:: EXERCISE AIM ::
A faithful copy of the data below is required, leaving out every picture.

---------- GIVEN RECORDS ----------

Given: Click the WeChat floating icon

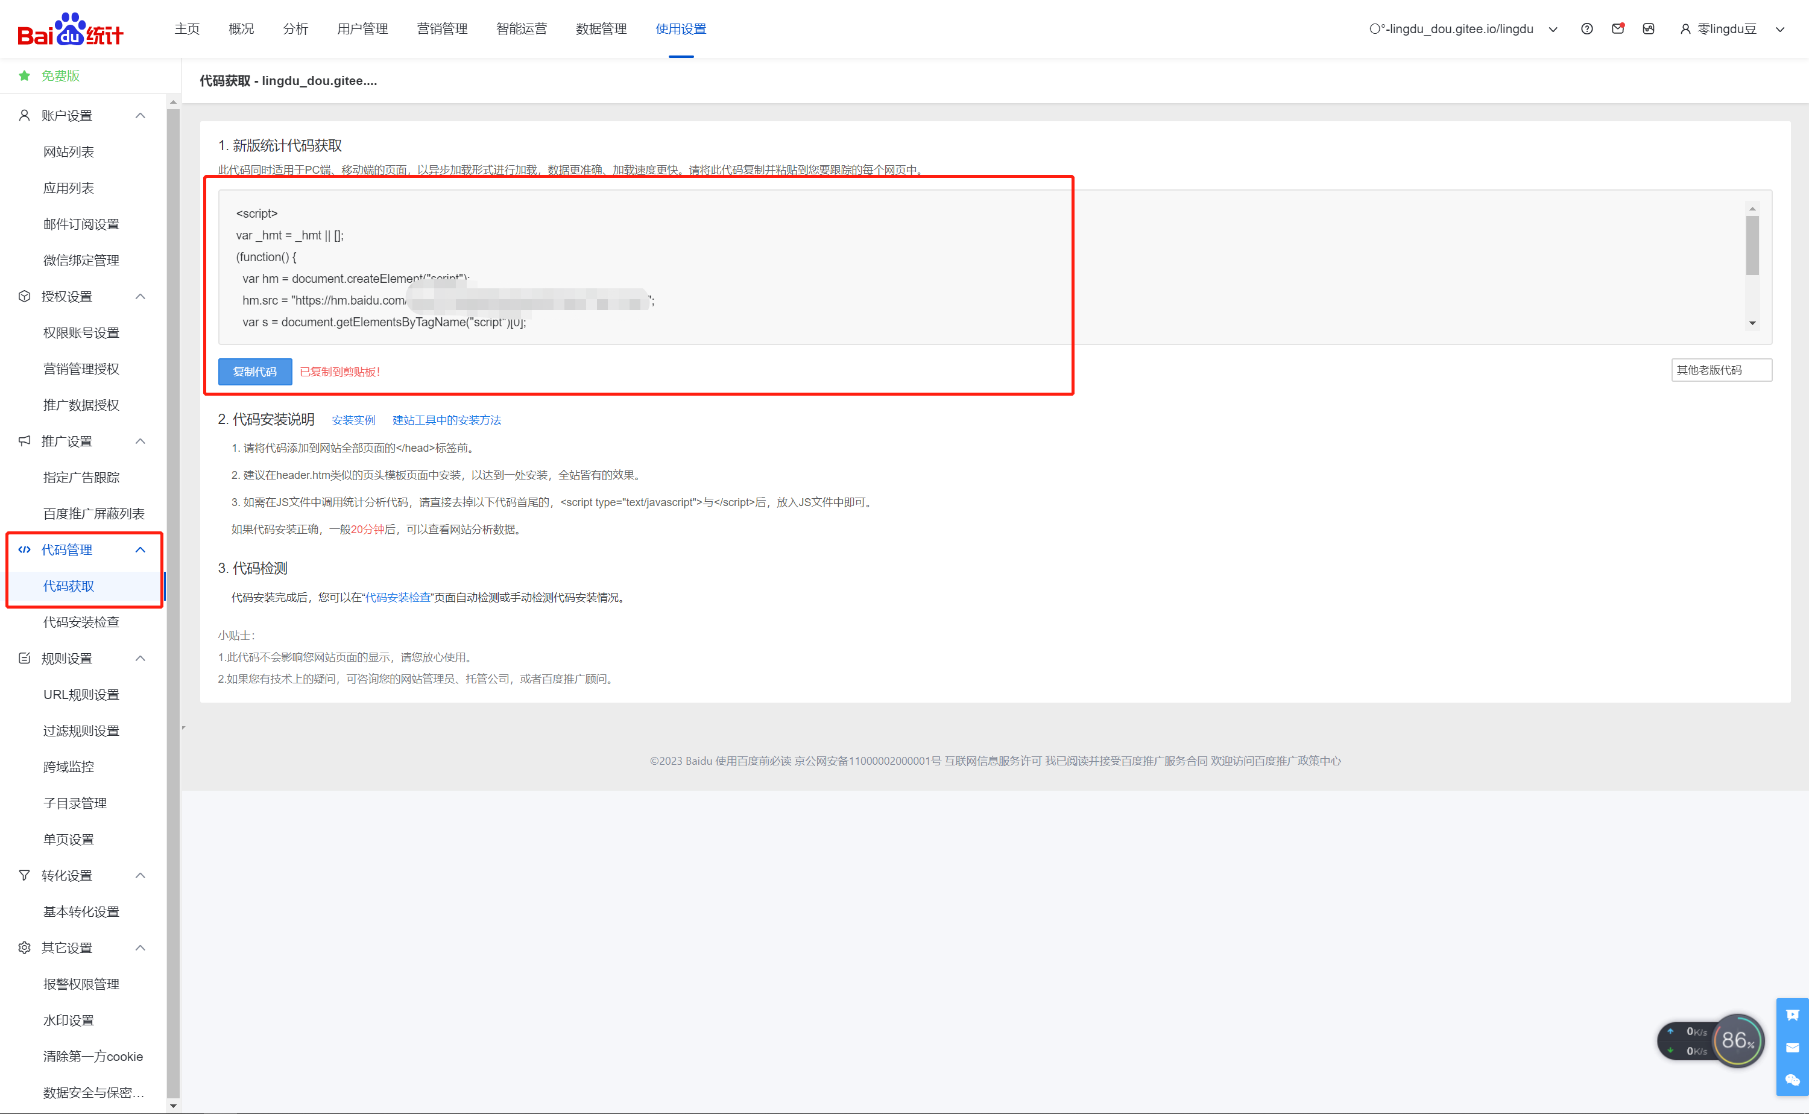Looking at the screenshot, I should [x=1793, y=1080].

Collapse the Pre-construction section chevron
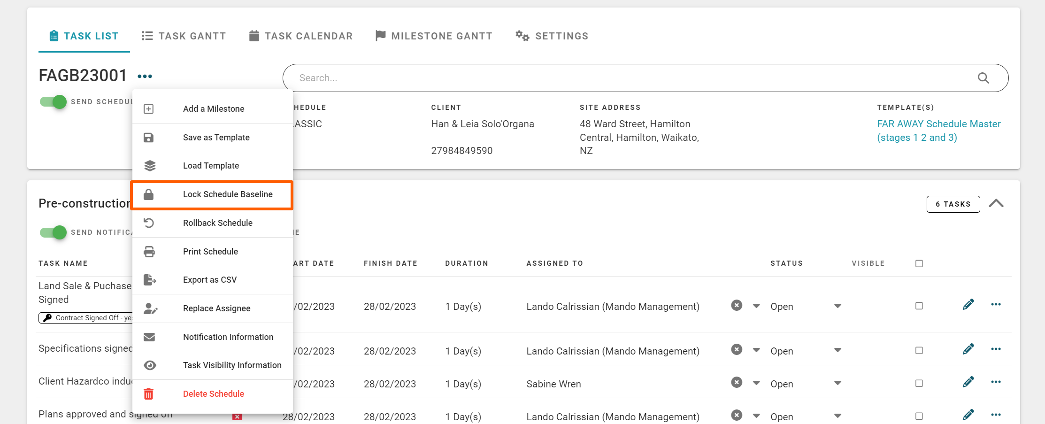tap(996, 203)
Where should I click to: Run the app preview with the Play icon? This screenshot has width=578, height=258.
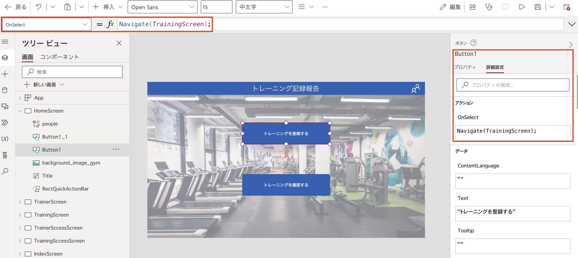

----------

:: WRITTEN SOLUTION ::
Given: Click the WeChat floating icon

Looking at the screenshot, I should [x=1793, y=1080].

Collapse the Pre-construction section chevron
tap(996, 203)
Where should I click to: Run the app preview with the Play icon? This screenshot has width=578, height=258.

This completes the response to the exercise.